(Text passage)
Mapping electric bulk conductivity in the human heart.

Abstract

To explore the technical feasibility of mapping the electric bulk conductivity in the human heart, and to determine quantitative conductivity values of myocardium and blood from a small group of volunteers. Using a 3T MR system, 6 healthy male volunteers were measured. For all volunteers, a time-resolved 2D sequence over the cardiac cycle was applied (electrocardiogram [ECG]-triggered SSFP acquired in breath-hold). From these data, a dedicated, so-called "2D conductivity" has been derived in the framework of electrical properties tomography (EPT). To validate the concept of 2D conductivity, a static 3D sequence (ECG-triggered and respiratory-gated SSFP 3D whole heart acquisition, allowing the full 3D reconstruction of conductivity) as well as a Q-flow sequence (for investigating the relation between flow and reconstruction errors of the conductivity) have been applied for one of the volunteers. For both, blood and myocardium, quantitative values of obtained 2D conductivity were approximately two-thirds of the obtained 3D conductivity, as expected from Maxwell's equations. Furthermore, the quantitative conductivity values agreed with corresponding literature values. Conductivity of left-ventricular blood volume showed characteristic over- and under-shooting at specific time points during the cardiac cycle for all volunteers investigated. This over- and under-shooting correlated with the phase pattern caused by blood flow into/out of the ventricle. The study demonstrated the technical feasibility of cardiac conductivity measurements using standard MR systems and standard MR sequences, and therefore, may open new options for MR-based cardiac diagnosis.
(End Text passage)
(Given material)
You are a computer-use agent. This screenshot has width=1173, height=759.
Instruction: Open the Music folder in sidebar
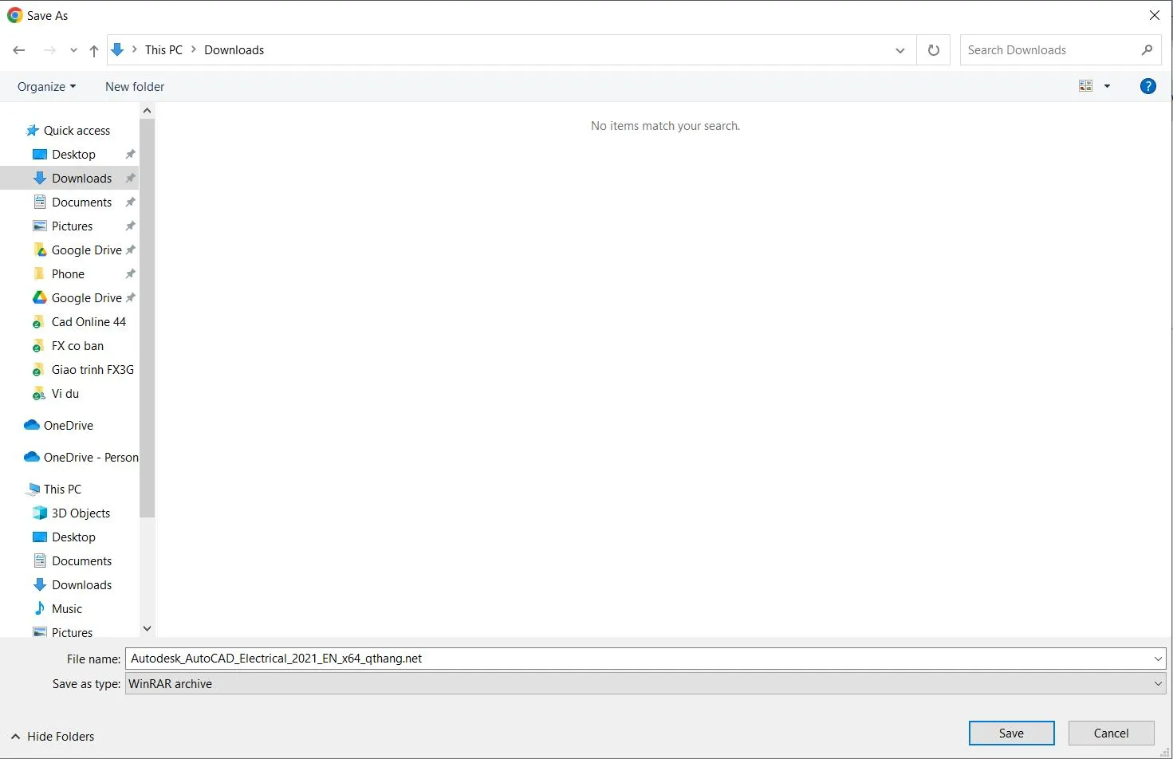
(End Given material)
- Exercise 1 -
Decide whether each statement agrees with the abstract on cardiac conductivity. Answer yes or no, and quote the words from the abstract that settle it.
(a) The study measured six healthy female volunteers.
(b) The static 3D sequence and the Q-flow sequence were applied for only one of the volunteers.
(c) The 2D conductivity values were about half of the 3D conductivity values.
- Exercise 2 -
List every MR sequence that the abstract on cardiac conductivity says was applied, along with the description it gives for each.
- Exercise 3 -
Answer these questions using the abstract on cardiac conductivity.
(a) What field strength did the MR system have?
(b) What did the over- and under-shooting in left-ventricular blood conductivity correlate with?
(c) What did the quantitative conductivity values agree with?

- Task response 1 -
(a) No: "6 healthy male volunteers were measured."
(b) Yes: "have been applied for one of the volunteers."
(c) No: "approximately two-thirds of the obtained 3D conductivity"

- Task response 2 -
- A time-resolved 2D sequence over the cardiac cycle (electrocardiogram [ECG]-triggered SSFP acquired in breath-hold)
- A static 3D sequence (ECG-triggered and respiratory-gated SSFP 3D whole heart acquisition, allowing the full 3D reconstruction of conductivity)
- A Q-flow sequence (for investigating the relation between flow and reconstruction errors of the conductivity)

- Task response 3 -
(a) 3T
(b) The phase pattern caused by blood flow into and out of the ventricle
(c) Corresponding literature values